Patrick Delville aime particulièrement se faire interviewer au « Lutetia », hôtel de prédilection de Yersin et raconte qu’il a réussi à décortiquer la vie de son héros en ayant accès aux lettres qu’il écrivait à sa mère puis à sa sœur (archivées et ressorties récemment à l’Institut Pasteur) et en se documentant sur cette fin de XIXème et début du XXème siècle d’une façon passionnante avec les lectures de presse d’époque et le dépouillement de documents.
Vous avez bien compris que ce livre m’a passionnée.
 

Metin Arditi : Prince d'orchestre

Metin Arditi : Prince d'orchestre - Actes Sud, 2012 - roman


Metin Arditi nous plonge dans un univers contemporain (dans les années 1997-1998) en compagnie d’un chef d’orchestre de fiction mondialement connu : Alexis Kandilis.

A cause d’une indélicatesse envers un musicien, la vie d’Alexis Kandilis va se transformer en cauchemar : « sa réputation est ébranlée » et cet homme élégant, brillant, séducteur va être complètement déstabilisé. Ne l’était-il pas déjà par ce morceau de piano des « Chants des enfants morts » qu’il vient d’interpréter et qui lui revient tout le temps en mémoire et par ces flashs du passé qui le troublent, surtout en revoyant un ami d’enfance…..

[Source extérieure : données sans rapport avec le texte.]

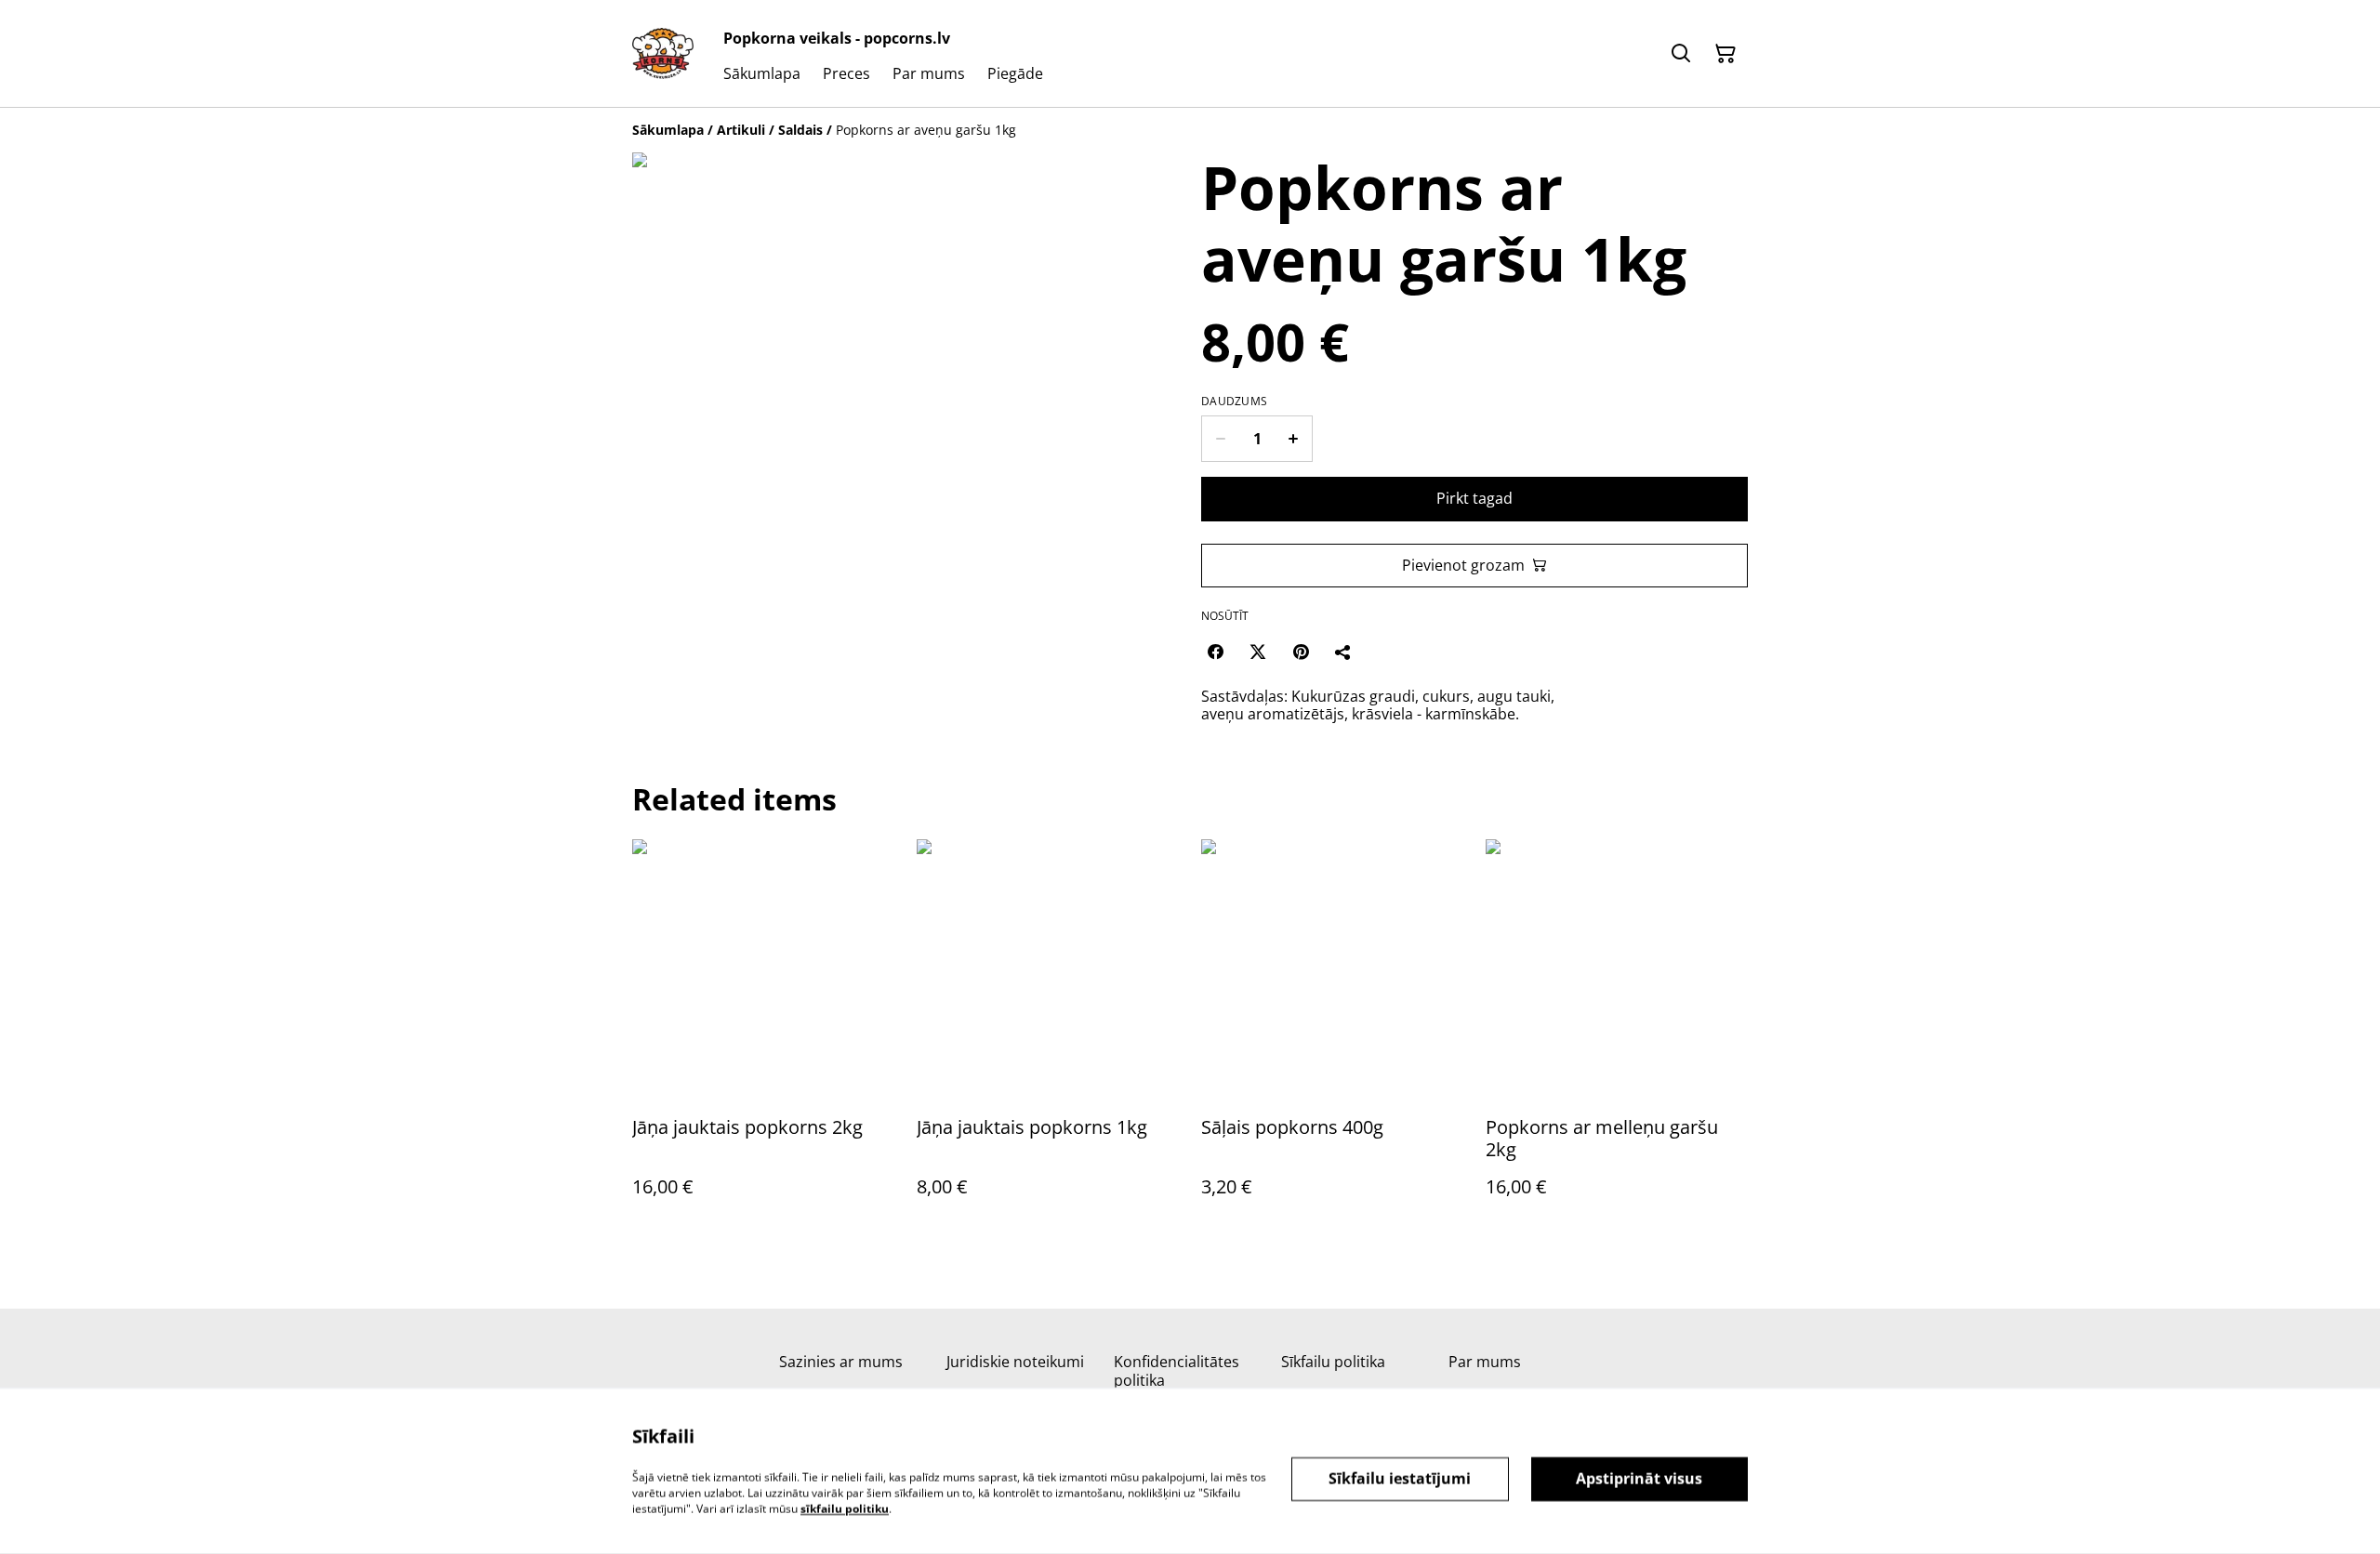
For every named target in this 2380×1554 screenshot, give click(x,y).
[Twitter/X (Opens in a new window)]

Cet homme  très complexe et imbuvable par certains côtés, adulé quelques jours avant par la profession, le public, les journalistes, tombe dans la solitude et l’angoisse avec lucidité, orgueil et ambition (il se croit toujours le meilleur). Quelques amis l’entourent avec patience et sollicitude et le lecteur prend espoir et imagine une métamorphose possible ???

C’est dans son écriture que ce livre est passionnant : des chapitres courts et concis facilitant la lecture ; un talent exceptionnel pour décrire la façon de diriger un orchestre symphonique (les regards, les gestes, les mouvements de la baguette, la concentration particulière, les positions des pieds : tout y est étudié et décrit) ; la description de l’ambiance du monde de la musique ;  la folie des jeux de Casino ; la complexité de la psychiatrie. Un critique de La Croix nous dit : « Une fluidité de narration exceptionnelle qui fait que l’on tourne les pages à en perdre haleine »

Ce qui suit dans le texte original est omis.